Atherosclerosis as a disease entity remains an intensely researched field, given the tendency for considerable morbidity and mortality. This attention has given rise to exciting opportunities in developing tools aimed at early detection and possible targeting of specific therapeutic interventions. One such modality is optical coherence tomography (OCT) that permits high-resolution visualization of backscattered light. This has given unique insights into disease processes and with greater detail than traditional grey scale intravascular ultrasound (IVUS). We present a 69-year-old man with 1 week crescendo angina 9 months following stent implantation to the left anterior descending (LAD) artery. Angiography demonstrated a new lesion in the mid LAD and diagonal branches. Assessment of the region with OCT revealed a high lipid content plaque with a thin fibrous cap (maximal thickness = 20 µm). In association, rupture of the thin cap was apparent, occurring at both shoulders of the plaque with associated mural thrombus. The patient was treated with further stent implantation and remains symptom-free at 3 months follow-up.

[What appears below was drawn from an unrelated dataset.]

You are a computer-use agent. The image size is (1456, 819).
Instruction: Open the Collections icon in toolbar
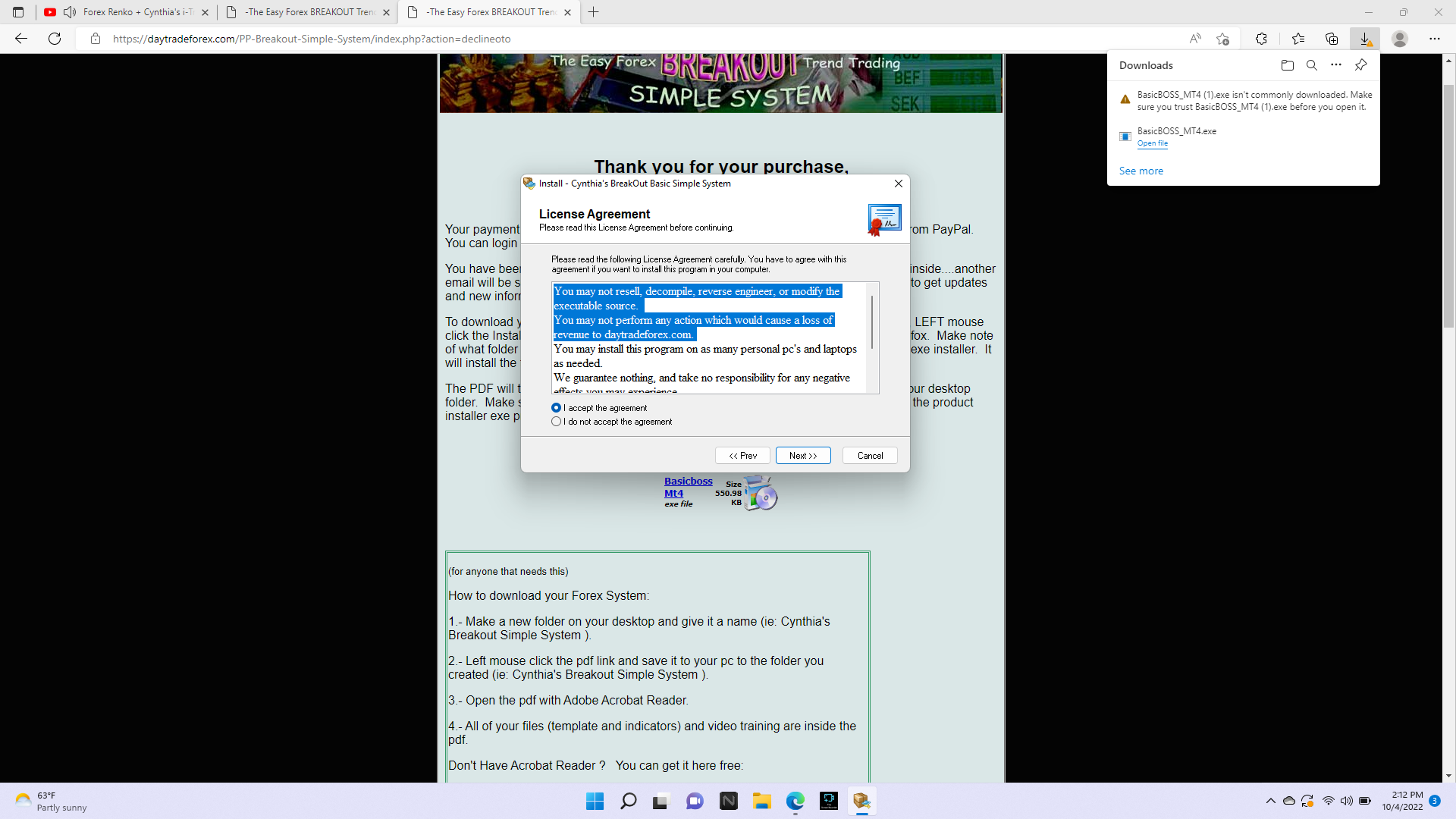(1331, 39)
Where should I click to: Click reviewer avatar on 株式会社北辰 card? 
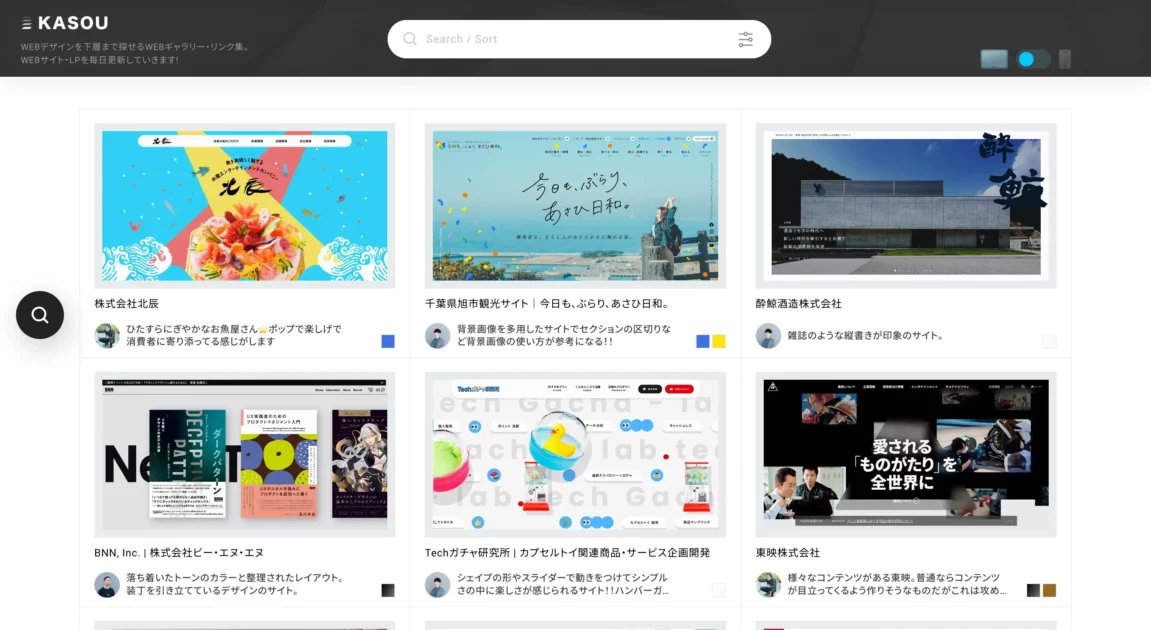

The predilection for plaque to rupture at the shoulder region is interesting. Pathological studies have shown that this region demonstrates intense inflammatory cell infiltrate, particularly with macrophage cells and lymphocytes. When activated, macrophages release matrix metalloproteinases in the vessel wall, which, in turn, can induce ‘weak spots’ that become susceptible to rupture. Other factors also implicated in this increased vulnerability at the plaque shoulder include neovascularization with expression of adhesion molecules and increased biomechanical stresses occurring around cellular microcalcifications within the thin cap.
Several imaging modalities have been used to assess and identify vulnerable plaque (VP) including coronary angioscopy, IVUS, and magnetic resonance imaging. Recently, there has been significant interest in the field of VP detection using OCT. This modality permits high-resolution imaging (10–20 µm), in the vicinity of 10 times greater than IVUS and has become a key tool to detect and quantify thin cap fibroatheroma and macrophage distribution. This individual clinical observation supports the evidence gained from post-mortem observations pointing to the plaque ‘shoulder’ as a site of vulnerability for rupture.
Panel A. Angiography in the right cranial view demonstrated stenosis in the mid left anterior descending artery involving both small diagonal branches. The previously proximally implanted left anterior descending artery stent was widely patent. The region corresponding to the optical coherence tomography images is shown with the black arrow.
Panels B–C. Intravascular optical coherence tomography (LightLab Imaging, Westford, MA, USA) was acquired using a non-occlusive technique with a 3.0 mm/s pullback. Optical coherence tomography clearly demonstrated the presence of a lipid-rich plaque in the 6–9'o clock position characterized by low reflectivity, speckled appearance with diffuse margins. This was covered with a bright rim of fibrous tissue corresponding to thin-cap fibroatheroma. Mural thrombus was evident in all optical coherence tomography cross sections. The thin-cap fibroatheroma measured was 20 µm thick, and was found to be ruptured at each of the two shoulders of the plaque (arrows).